Ambulance workers, paramedics, technicians, call handlers and other NHS staff will walk out in England and Wales in the coming days in action that will affect non-life threatening calls.
It comes as the UK faces weeks of strikes in the weeks across different industries, causing widespread disruption.
Here we look at everything you need to know ahead of the ambulance strikes:
When are the strikes?
The first ambulance strikes took place on Wednesday 21 December and 28 December. Thousands of ambulance workers will also stage a walkout across England and Wales on Monday, 23 January.
More action is planned for 6 February when workers will likely hold the biggest strike the NHS has ever experienced.

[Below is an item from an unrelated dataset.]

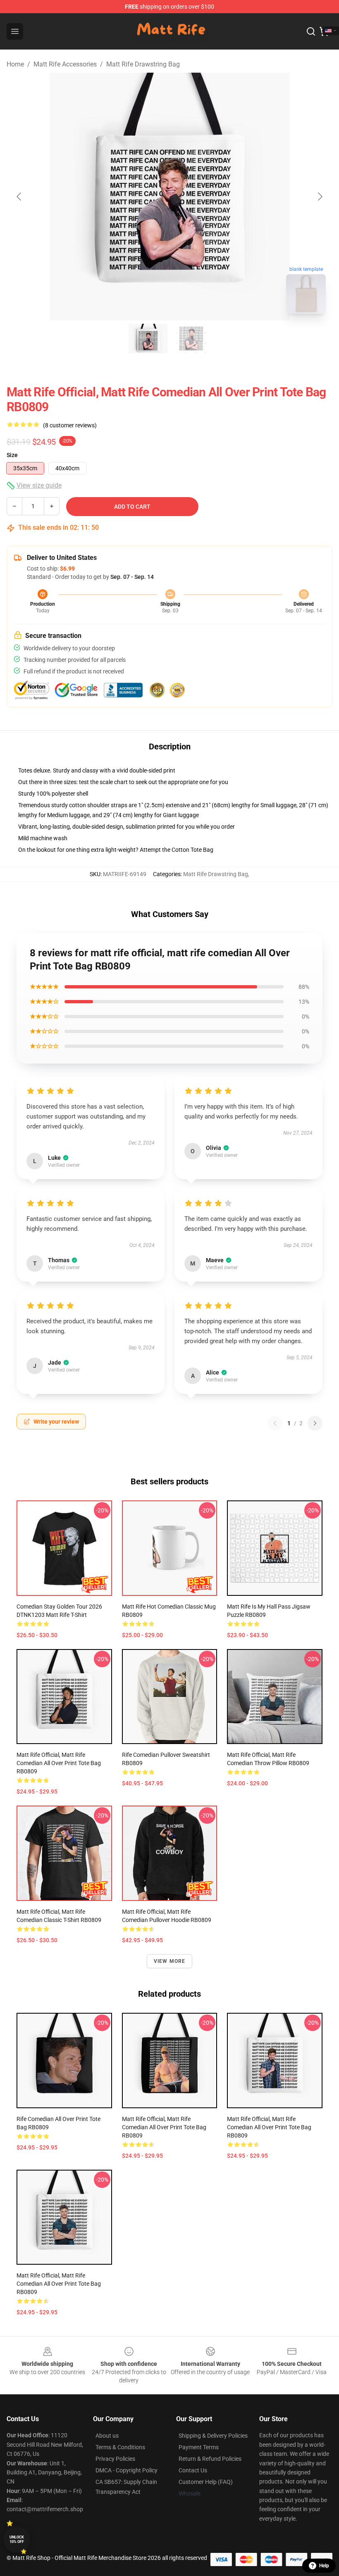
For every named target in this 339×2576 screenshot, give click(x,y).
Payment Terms (199, 2447)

Thousands of nurses and ambulance workers are due to stage walkouts if no deal has been reached by then.
Who is striking?
Members of three unions, GMB, Unison and Unite, which represent around 25,000 ambulance workers, are walking out on a coordinated strike on 23 January.
Up to 15,000 Unison ambulance workers will strike for the third time in five weeks and will be joined by 5,000 of their NHS colleagues at two hospital trusts in Liverpool.
GMB union members staged strikes at nine trusts on 21 and 28 December.
The action involved ambulance workers, paramedics, call handlers and emergency care assistants in 10 out of 11 NHS trusts in England and Wales.
Why are they striking?
The latest strike on Monday comes as unions have accused the government of not wanting to find a resolution to what has become an escalating and bitter dispute over pay.
The unions voted to strike in a dispute over the Government’s 4 per cent pay award.
It comes as a real terms pay cut with the UK’s current inflation standing at 11 per cent.
Which areas will be affected?
The date and timings of the walkouts will vary between each union and ambulance service, as will the number of staff striking in each area.
More than 10,000 GMB members staged strikes across nine trusts in England and Wales on both 21 December and 2 December.
These included:– South West Ambulance Service– South East Coast Ambulance Service– North West Ambulance Service– South Central Ambulance Service– North East Ambulance Service– East Midlands Ambulance Service– West Midlands Ambulance Service– Welsh Ambulance Service– Yorkshire Ambulance Service.
Meanwhile, Unison members, including paramedics, emergency care assistants, ambulance technicians and other 999 crew, walked out at five services on 21 December.
These are:– London Ambulance Service– Yorkshire Ambulance Service– North West Ambulance Service– North East Ambulance Service– South West Ambulance Service
Workers represented by the Unite union walked out on 21 December at the following services:
– North West Ambulance Service– West Midlands Ambulance Service– North East Ambulance Service
The regions most likely to be hit worst are the North East and North West of England, where all three unions have voted to strike.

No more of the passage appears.